Sul suo blog su Scientific American, la biologa Christina Agapakis, esperta di bioingegneria, ha suggerito che questo sistema possa essere anche impiegato per inviare messaggi nello spazio. L’idea deriva da un esperimento simile realizzato da Carl Sagan e Frank Drake, i due grandi pionieri della ricerca di civiltà extraterrestri, che nel 1974 inviarono tramite il radiotelescopio di Arecibo un messaggio binario verso le stelle. Si trattava di un'immagine rettangolare di dimensioni 23×73 (due numeri primi) che illustrava alcune informazioni fondamentali sulla nostra posizione nella galassia, la composizione del nostro sistema solare, le fattezze di un essere umano, il design del telescopio da cui è stato inviato il messaggio e, ovviamente, una molecola di DNA.
Un messaggio nella bottiglia di DNA
Immaginiamo che la chimica organica sia più o meno la stessa nel cosmo. Tutte le specie animali, d’altronde, possiedono un codice genetico racchiuso all’interno del DNA, nascosto nel nucleo di ogni cellula. Forme di vita aliene si saranno evolute allo stesso modo, partendo dagli amminoacidi, che abbiamo scoperto in asteroidi provenienti dallo spazio? È estremamente probabile. Dunque, il DNA potrebbe essere più di un simbolo da mostrare ai nostri eventuali cugini extraterrestri per far vedere loro come siamo stati bravi a scoprirlo. Nel 1988 la biologa molecolare Dana Boyd dell’Harvard Medical School (che lavora nello stesso laboratorio di George Church, principale autore del nuovo esperimento), insieme al miniaturista Joe Davis, riuscirono a riprodurre un’immagine di un’antica runa germanica che rappresenta la vita e la terra utilizzando 18 paia di basi azotate inserite poi all’interno di un batterio E. Coli.
Negli anni ’70, ricorda Christina Agapakis, alcuni scienziati ipotizzarono che i virus presenti sul nostro pianeta fossero stati inviati come messaggi da civiltà extraterrestri. Sappiamo che il DNA, rispetto ad altri composti chimici, e nonostante la sua naturale tendenza al mutamento e all’evoluzione attraverso la mitosi cellulare, è estremamente stabile e inerte, tant’è vero che è possibile estrarre filamenti integri di DNA da resti organici di decine di migliaia di anni fa. Nulla ci impedirebbe, allora, di inviare spore contenenti DNA sintetico nello spazio. All’interno di esso, potremmo immagazzinare un’enorme mole di informazioni che civiltà aliene potrebbero poi decodificare.
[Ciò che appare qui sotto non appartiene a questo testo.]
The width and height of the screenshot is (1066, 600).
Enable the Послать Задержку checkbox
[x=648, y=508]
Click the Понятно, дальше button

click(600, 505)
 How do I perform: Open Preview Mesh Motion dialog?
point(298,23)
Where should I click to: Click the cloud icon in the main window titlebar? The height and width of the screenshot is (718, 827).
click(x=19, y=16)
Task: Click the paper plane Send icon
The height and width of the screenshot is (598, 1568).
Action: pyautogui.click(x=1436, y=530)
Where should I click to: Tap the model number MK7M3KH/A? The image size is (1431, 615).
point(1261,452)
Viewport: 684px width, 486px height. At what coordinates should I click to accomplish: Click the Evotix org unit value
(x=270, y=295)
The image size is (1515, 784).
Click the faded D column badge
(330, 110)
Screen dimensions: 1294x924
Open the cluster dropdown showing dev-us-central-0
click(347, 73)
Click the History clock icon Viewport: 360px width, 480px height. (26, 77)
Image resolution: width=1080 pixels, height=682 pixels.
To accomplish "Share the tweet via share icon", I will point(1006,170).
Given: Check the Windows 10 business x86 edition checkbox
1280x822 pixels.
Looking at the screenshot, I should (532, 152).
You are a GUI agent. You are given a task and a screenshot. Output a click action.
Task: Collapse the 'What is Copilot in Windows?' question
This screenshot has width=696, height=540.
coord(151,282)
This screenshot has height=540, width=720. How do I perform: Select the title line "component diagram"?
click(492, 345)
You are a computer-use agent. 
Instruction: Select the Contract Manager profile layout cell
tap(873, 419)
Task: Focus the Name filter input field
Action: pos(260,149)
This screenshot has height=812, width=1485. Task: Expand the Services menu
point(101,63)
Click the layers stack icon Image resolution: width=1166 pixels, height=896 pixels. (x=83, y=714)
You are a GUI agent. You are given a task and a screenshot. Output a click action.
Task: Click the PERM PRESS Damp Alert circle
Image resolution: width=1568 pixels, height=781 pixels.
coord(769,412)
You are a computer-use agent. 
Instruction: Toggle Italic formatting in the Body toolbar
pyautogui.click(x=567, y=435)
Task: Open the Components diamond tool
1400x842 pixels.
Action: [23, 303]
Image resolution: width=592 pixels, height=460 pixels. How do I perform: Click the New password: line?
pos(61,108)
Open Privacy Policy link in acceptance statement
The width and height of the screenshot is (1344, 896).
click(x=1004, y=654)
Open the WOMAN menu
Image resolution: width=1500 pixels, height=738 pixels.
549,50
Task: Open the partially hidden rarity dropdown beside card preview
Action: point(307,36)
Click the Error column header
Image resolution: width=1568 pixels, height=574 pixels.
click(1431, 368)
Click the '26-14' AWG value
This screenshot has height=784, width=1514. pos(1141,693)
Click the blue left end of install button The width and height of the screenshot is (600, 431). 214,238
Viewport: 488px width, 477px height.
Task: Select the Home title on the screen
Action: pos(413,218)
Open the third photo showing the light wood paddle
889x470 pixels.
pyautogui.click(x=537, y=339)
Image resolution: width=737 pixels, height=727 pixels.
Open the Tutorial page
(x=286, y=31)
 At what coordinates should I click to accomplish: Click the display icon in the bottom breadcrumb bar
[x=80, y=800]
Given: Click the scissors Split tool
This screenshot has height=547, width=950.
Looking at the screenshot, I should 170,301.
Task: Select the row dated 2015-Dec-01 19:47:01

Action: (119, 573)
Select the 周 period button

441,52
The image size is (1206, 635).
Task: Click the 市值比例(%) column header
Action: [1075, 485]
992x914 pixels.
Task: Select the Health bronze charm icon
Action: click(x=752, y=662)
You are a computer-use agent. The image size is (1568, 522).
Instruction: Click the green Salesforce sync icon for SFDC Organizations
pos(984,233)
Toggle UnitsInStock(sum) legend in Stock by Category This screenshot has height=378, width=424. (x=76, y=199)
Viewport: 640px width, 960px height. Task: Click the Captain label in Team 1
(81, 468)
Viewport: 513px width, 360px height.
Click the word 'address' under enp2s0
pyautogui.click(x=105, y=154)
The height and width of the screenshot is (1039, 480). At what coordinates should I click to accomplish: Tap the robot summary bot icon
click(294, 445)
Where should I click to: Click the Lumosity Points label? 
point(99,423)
E queste civiltà potrebbero già averci provato, magari proprio con noi. Sono stati fatti diversi tentativi di estrarre una qualche informazione sensata dalla sequenza genetica del virus φX174, ma senza successo.
In effetti, l’idea era un tantino fantascientifica. Tuttavia, diverso astrobiologi ed esperti di ricerca di vita intelligente nell’universo sostengono che civiltà più avanzate delle nostre possano rivelarsi impossibili da scoprire con i nostri attuali strumenti, perché tendenti a una sempre maggiore miniaturizzazione. Potrebbero utilizzare sonde di dimensioni nanometriche per visitare altri mondi, come la Terra, e noi non riusciremmo poi a individuarle. Certo una spora contenente un messaggio racchiuso all’interno di un DNA sintetico sarebbe un autentico messaggio nella bottiglia, inviato alla deriva negli abissi del cosmo, senza alcuna certezza che qualcuno riesca mai a scoprirlo e decifrarlo. Ma dato che con l’attuale sistema della radioastronomia non abbiamo ancora cavato un ragno dal buco, un tentativo – se poco costoso – si potrebbe anche fare.